▸ Records provided:
__________________________________________________
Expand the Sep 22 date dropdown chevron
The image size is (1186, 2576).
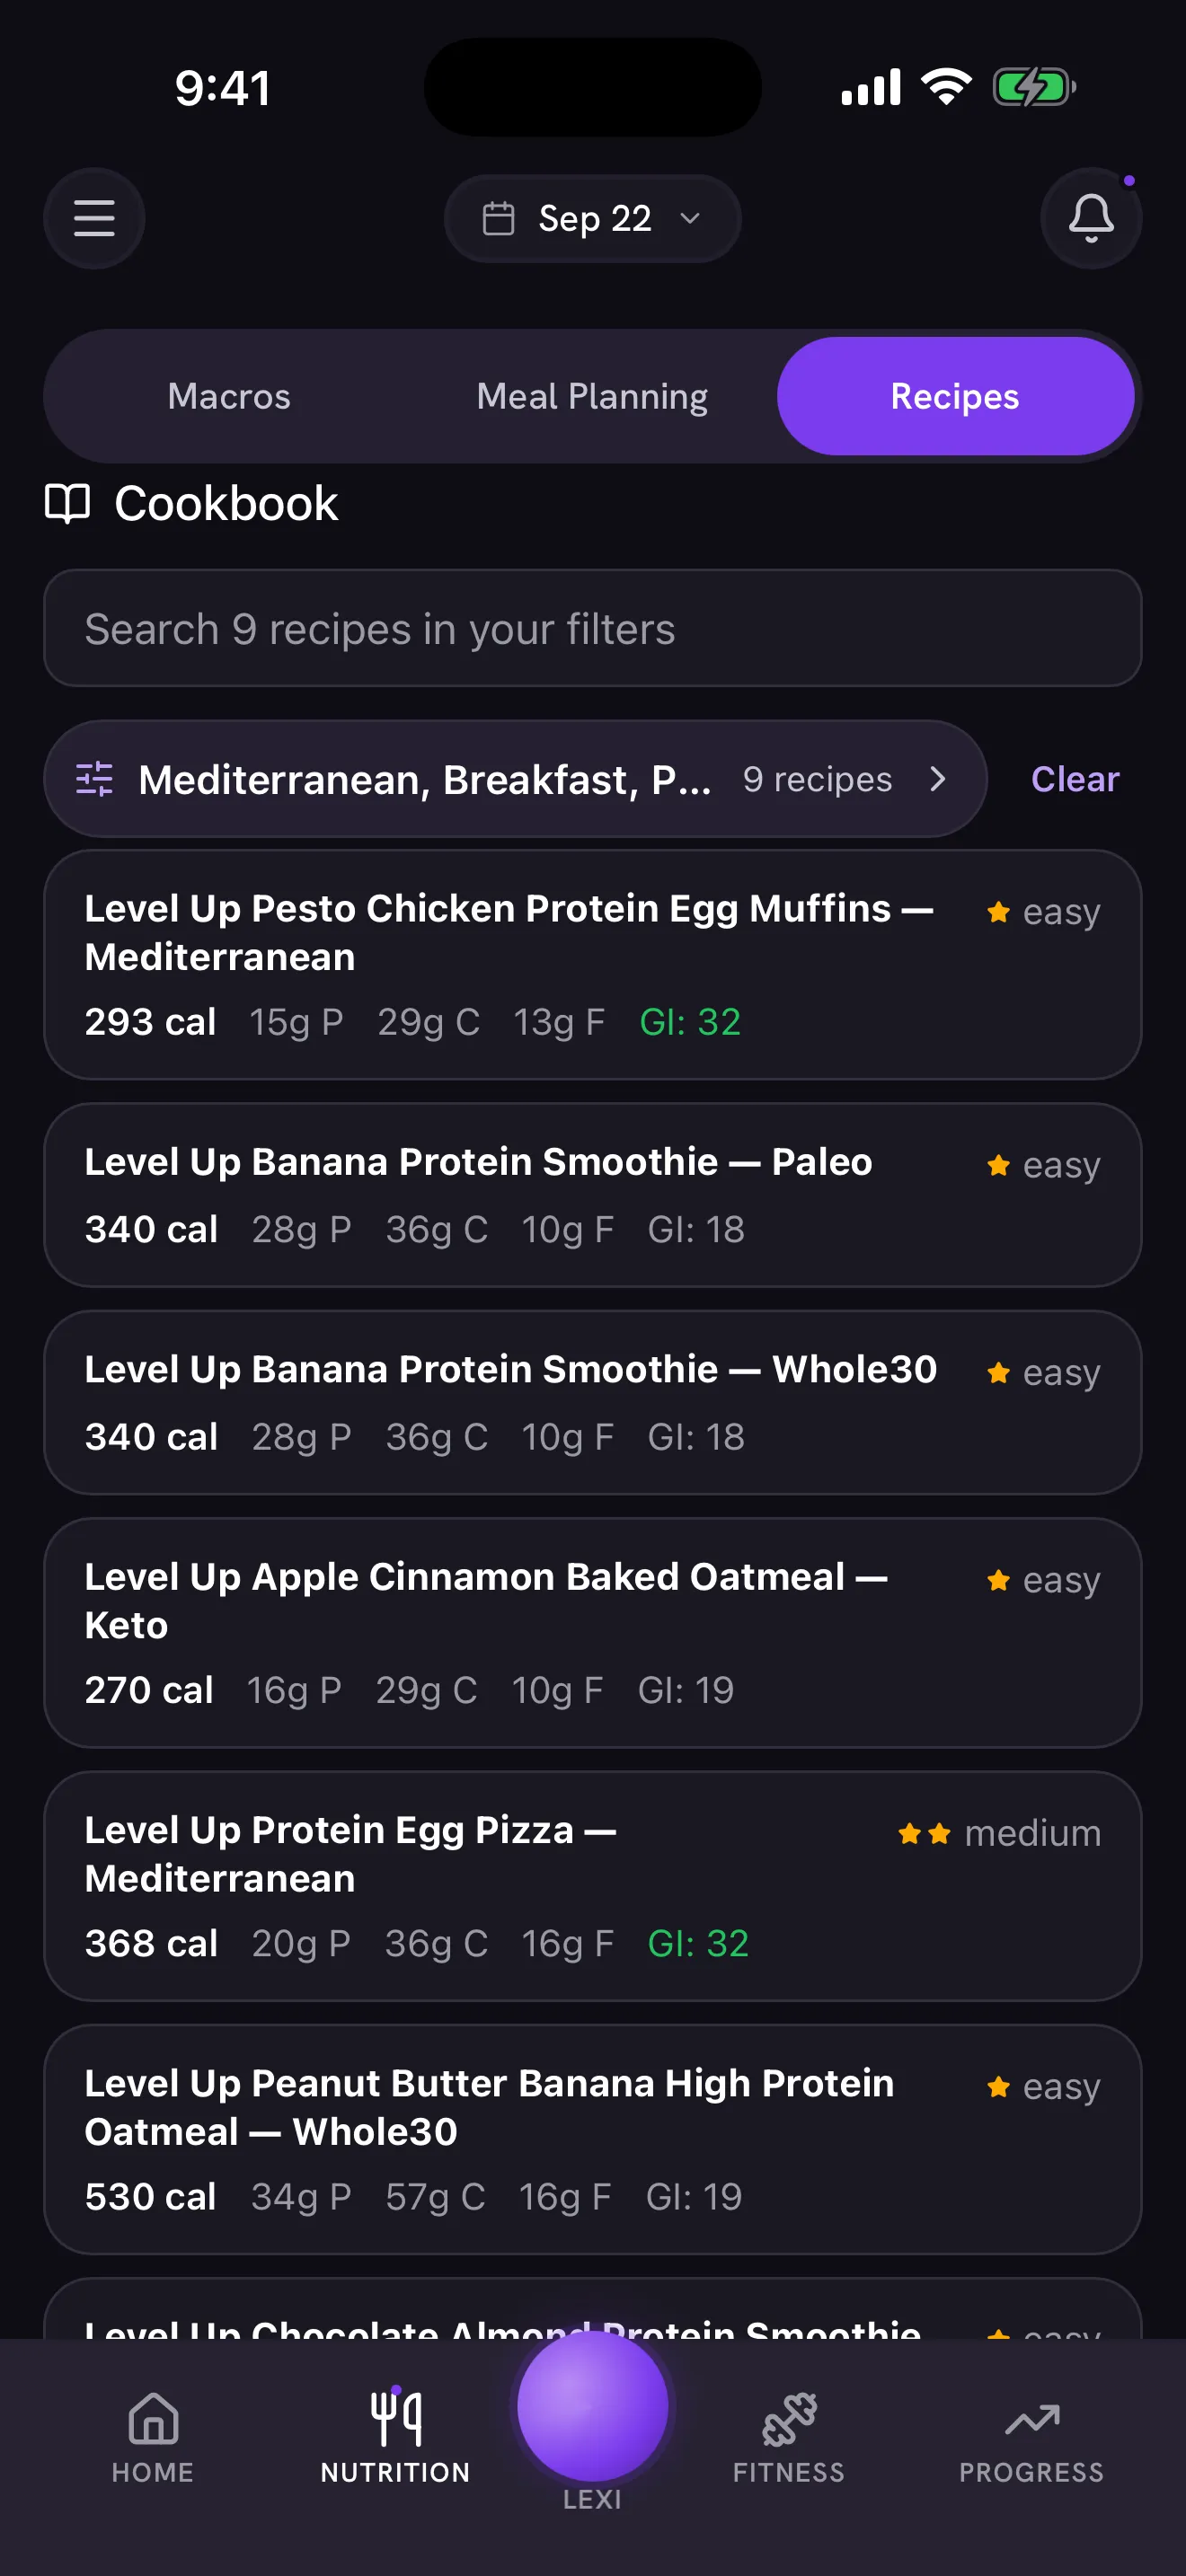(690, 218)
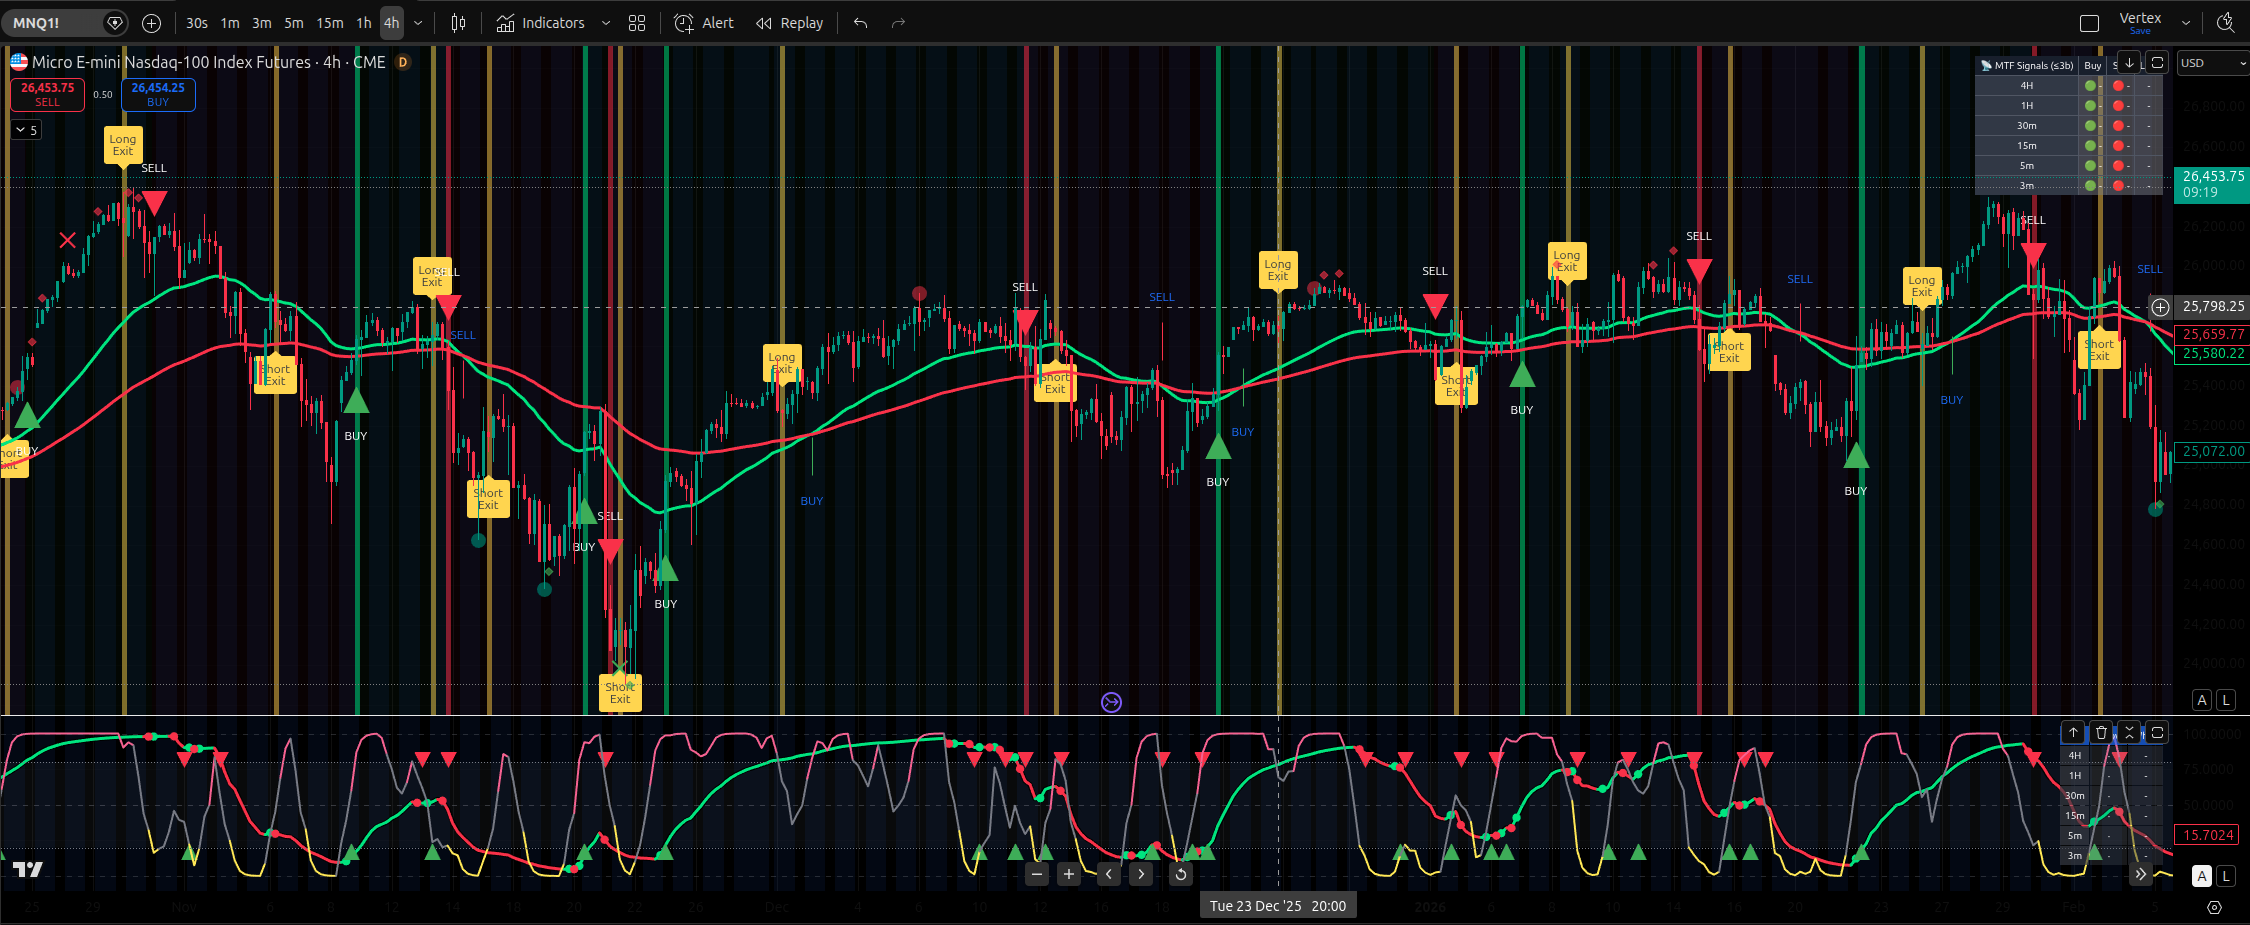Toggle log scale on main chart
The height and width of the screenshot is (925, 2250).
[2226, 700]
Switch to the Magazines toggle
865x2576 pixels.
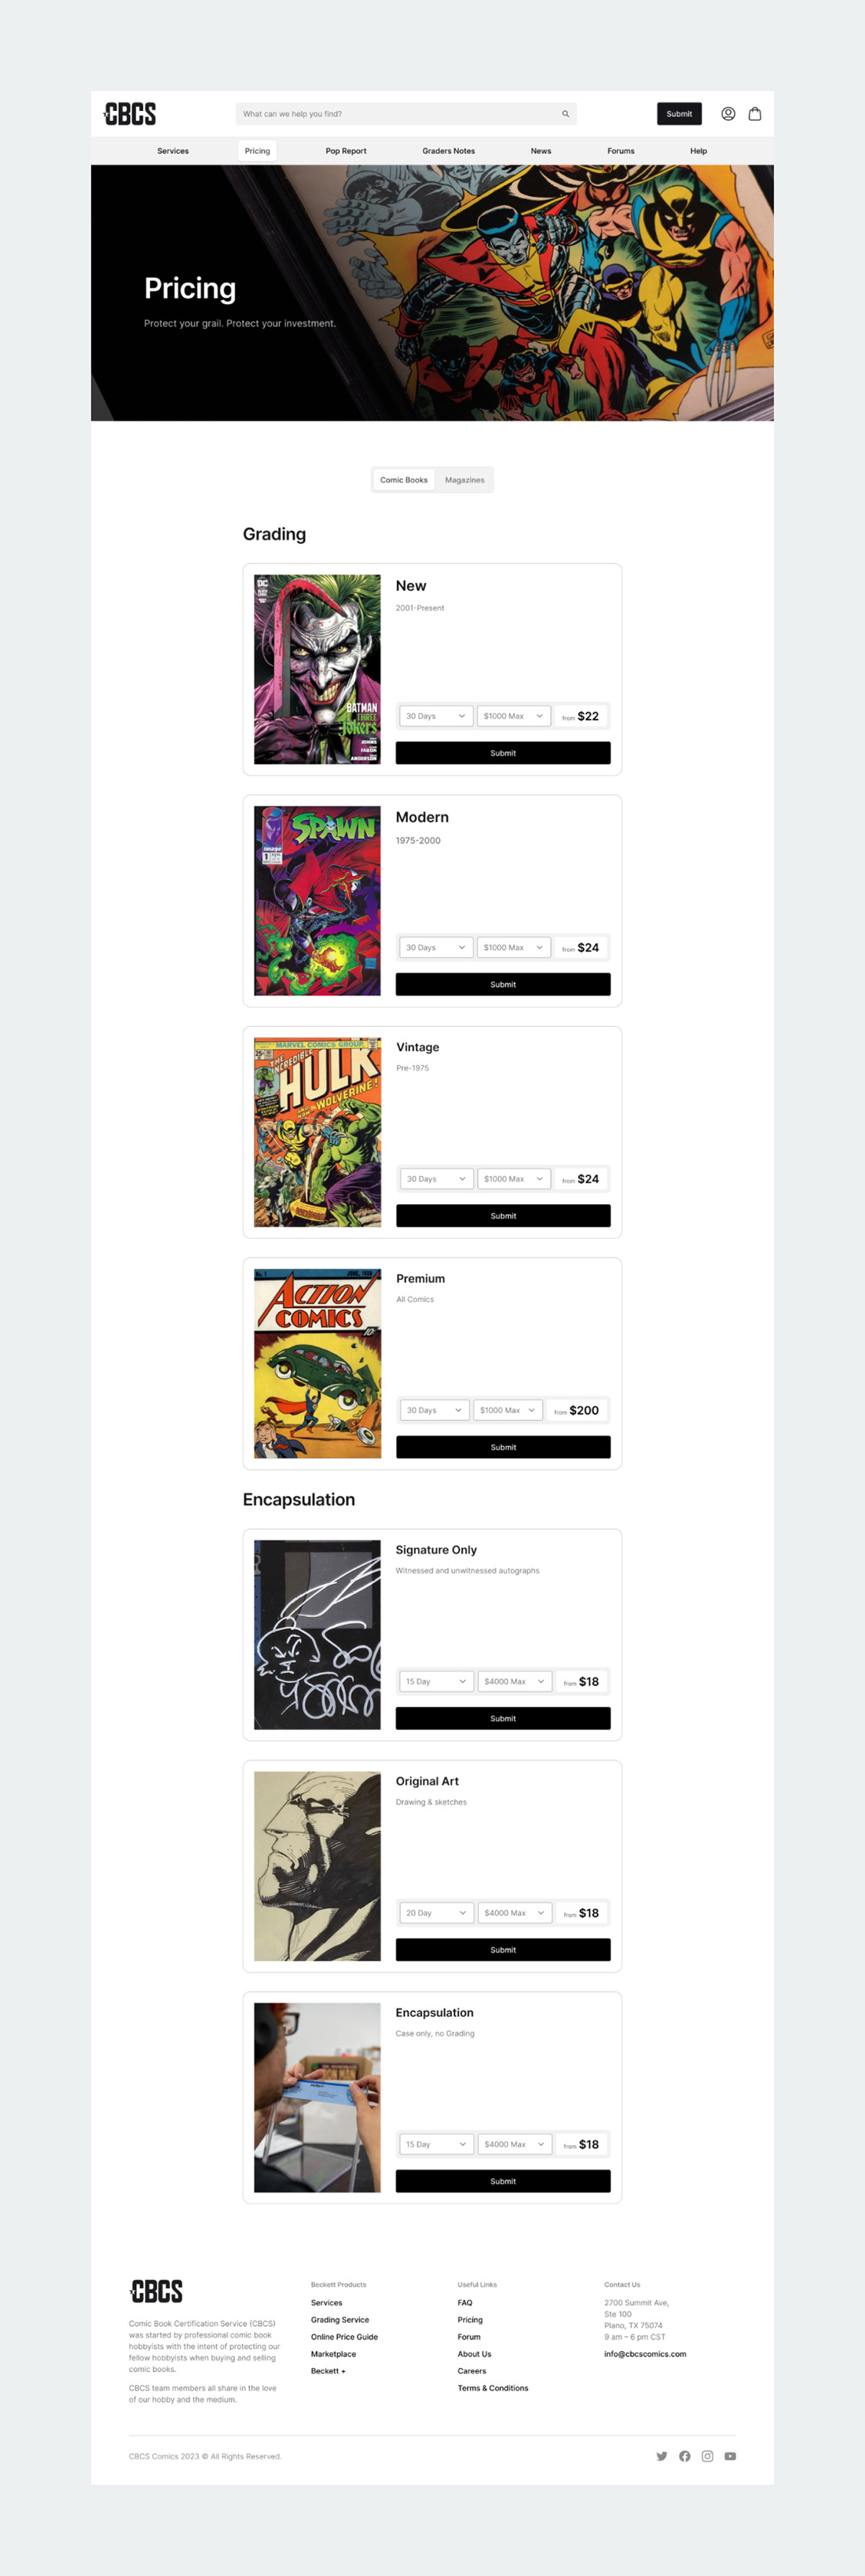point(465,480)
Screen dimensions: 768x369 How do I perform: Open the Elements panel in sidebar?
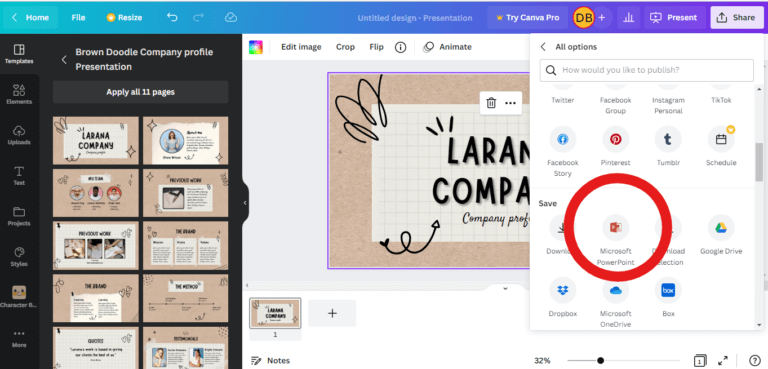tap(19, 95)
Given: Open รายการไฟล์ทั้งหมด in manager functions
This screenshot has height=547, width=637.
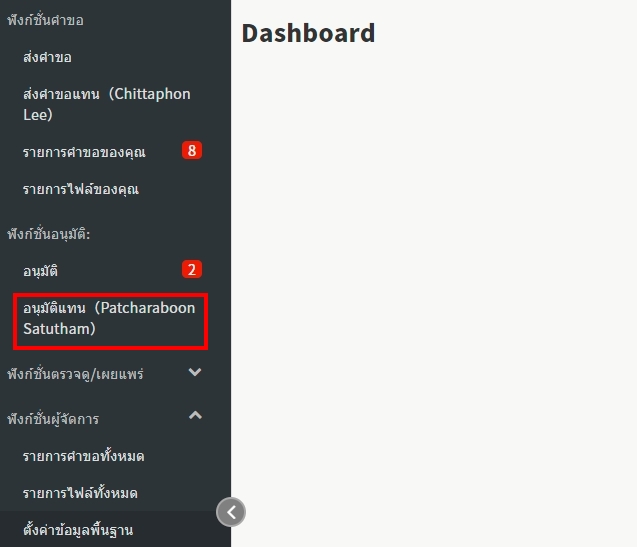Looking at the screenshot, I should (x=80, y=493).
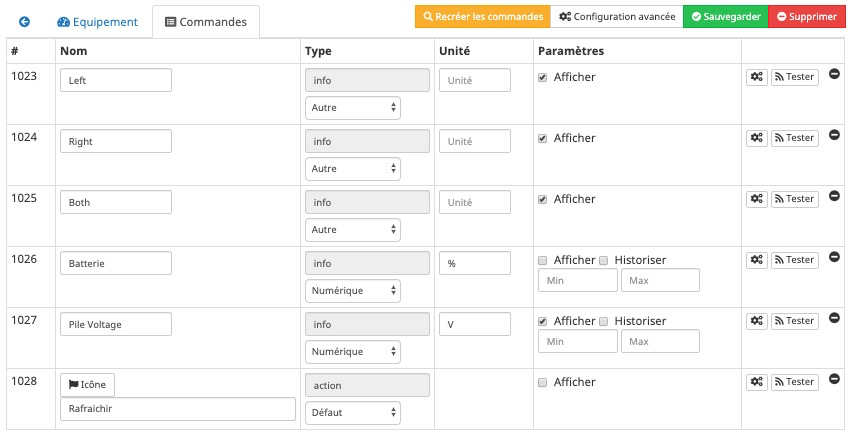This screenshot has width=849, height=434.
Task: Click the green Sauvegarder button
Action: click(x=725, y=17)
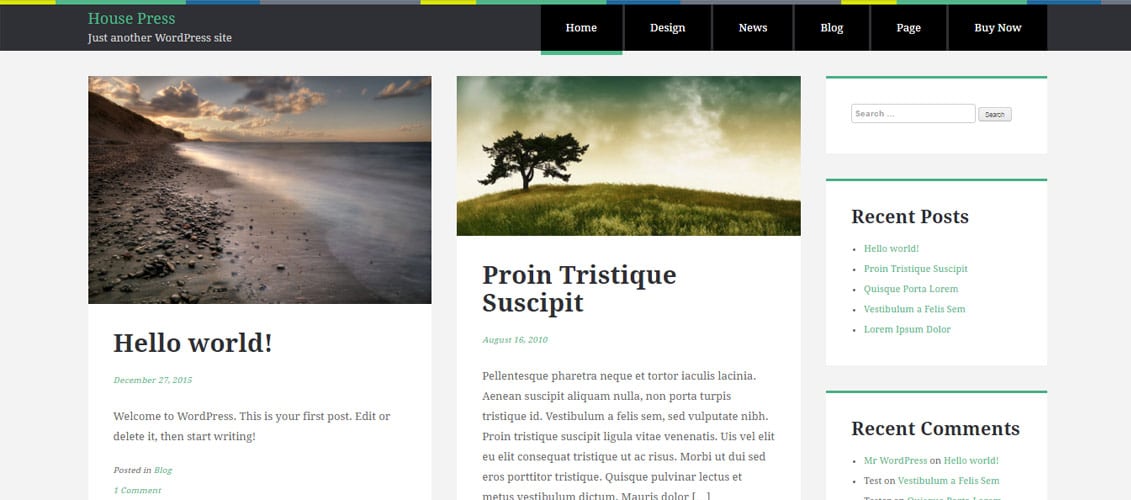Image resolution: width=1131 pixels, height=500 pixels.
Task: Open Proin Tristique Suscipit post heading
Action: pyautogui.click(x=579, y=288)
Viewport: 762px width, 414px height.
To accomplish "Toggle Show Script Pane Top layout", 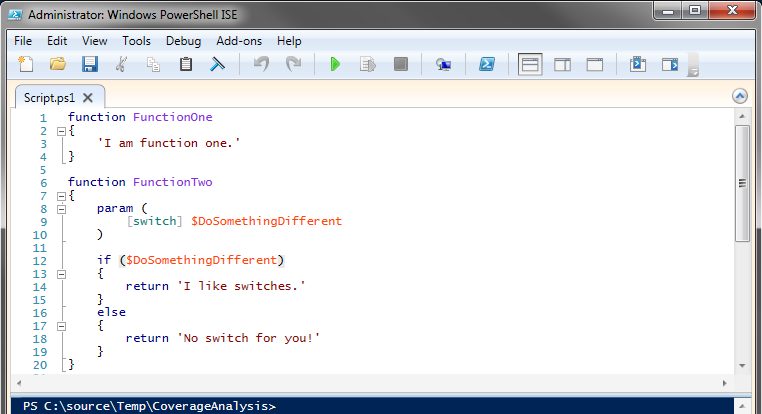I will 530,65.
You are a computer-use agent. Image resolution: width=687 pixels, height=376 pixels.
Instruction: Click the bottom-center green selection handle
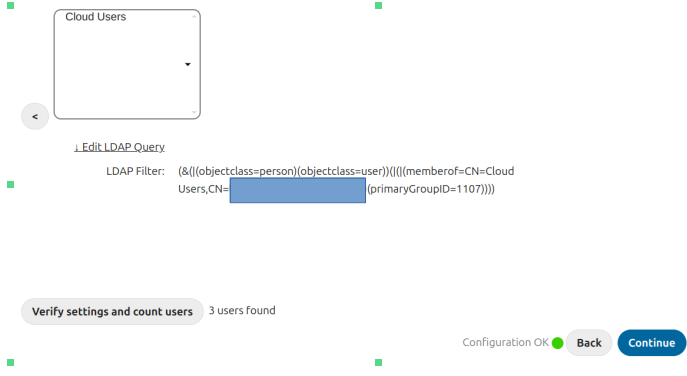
__________________________________________________
▸ Aim of the exercise:
Could you retype exactly, and only, the lines running from the one with "You are a computer-use" to the last line of the listing, while leaving any pictures out?

▸ Answer box:
You are a computer-use agent. Image resolution: width=687 pixels, height=376 pixels.
Instruction: Click the bottom-center green selection handle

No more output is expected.